Penny Parks in her book “Rescuing the Inner Child” says that the most crippling aspect of incest is “self sabotage caused by misplaced feelings of guilt”. So many victims of abuse internalize guilt and shame within themselves when really it belongs to the abuser. The result is feelings of poor self esteem, people who are willing to accept so little in their lives and relationships, and even more sadly, when good things come along they are reluctant to embrace or do not feel they are worthy of them.
Sexual and physical abuse, in particular, scars the victim deeply, and often the victims falsely blame themselves. They continue to carry this false sense of guilt with them throughout their adult lives and relationships.
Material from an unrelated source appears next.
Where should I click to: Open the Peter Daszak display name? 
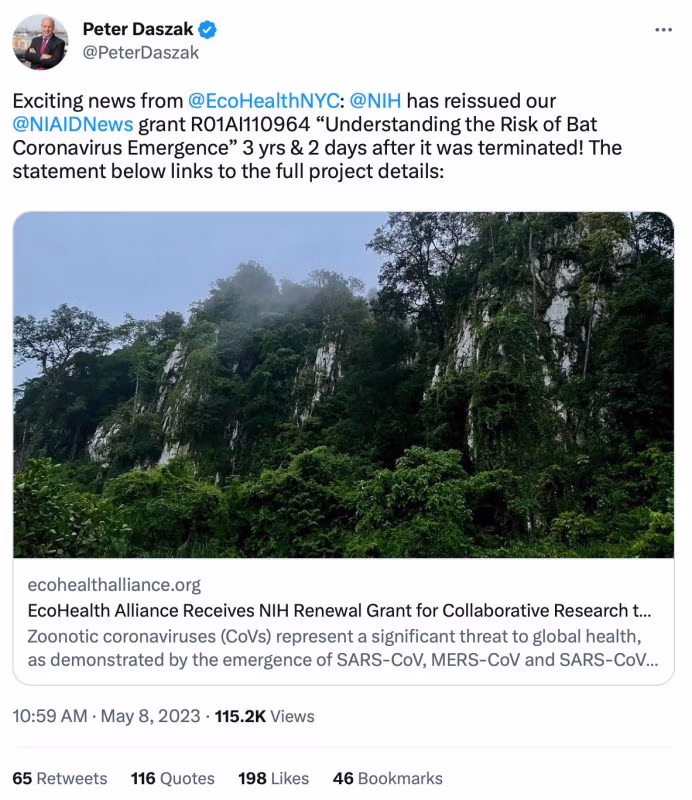pyautogui.click(x=138, y=30)
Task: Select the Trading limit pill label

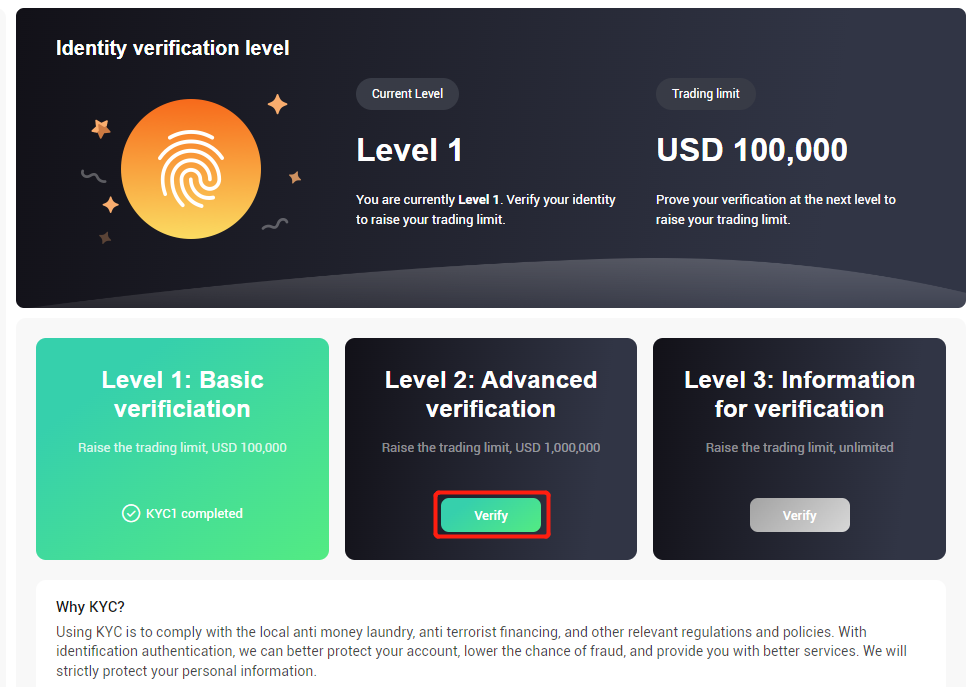Action: coord(705,94)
Recovery from abuse involves breaking the conspiracy of silence and deception perpetrated by abusers. As they say in Alcoholics Anonymous, we are as sick as our secrets. Only the truth, however painful, can really set us free. Secrecy keeps us chained to our abusers.
Part of the cycle of abuse is that abusers are very skilled at blaming the victim. Many abuse victims internalize these false accusations and begin to blame themselves. Sexual abuse victims often carry a false sense of guilt and shame. I have found part of breaking the silence is to talk about the abuse and the effects it has had and continues to have on us. Talking with a qualified, caring counselor, a recovery group or one or two trusted, close friends helps us in our journey of truth.
Sometimes, at least for me, it seems I make progress only to have something trip me up and then I must go back and face the false guilt again. Slowly I am understanding that false guilt is a major reason why I so often live in fear. The fear of abandonment, failure, rejection, so many of my fears are the result of feeling guilty for something that doesn’t deserve it. Even now, as an adult I still struggle with false guilt. A counselor once told me that I was like an open receptacle, like the electrical plug-ins in a wall; if there was any guilt or blame to be had I would be the one to quickly accept it. Even when it wasn’t my fault, just plug it in to me, I’ll take the blame. False guilt. It is often easier for me to accept blame for something that isn’t mine because then I don’t need to go through the work of processing and accepting what is or isn’t mine, taking responsibility for what belongs to me and allowing others to own what is theirs. By doing the hard work of placing blame where it belongs and accepting that I am not to blame for everything, I am then free to accept the truth that I am not responsible for the wrong choices of others. Something as a child I had been programmed to believe.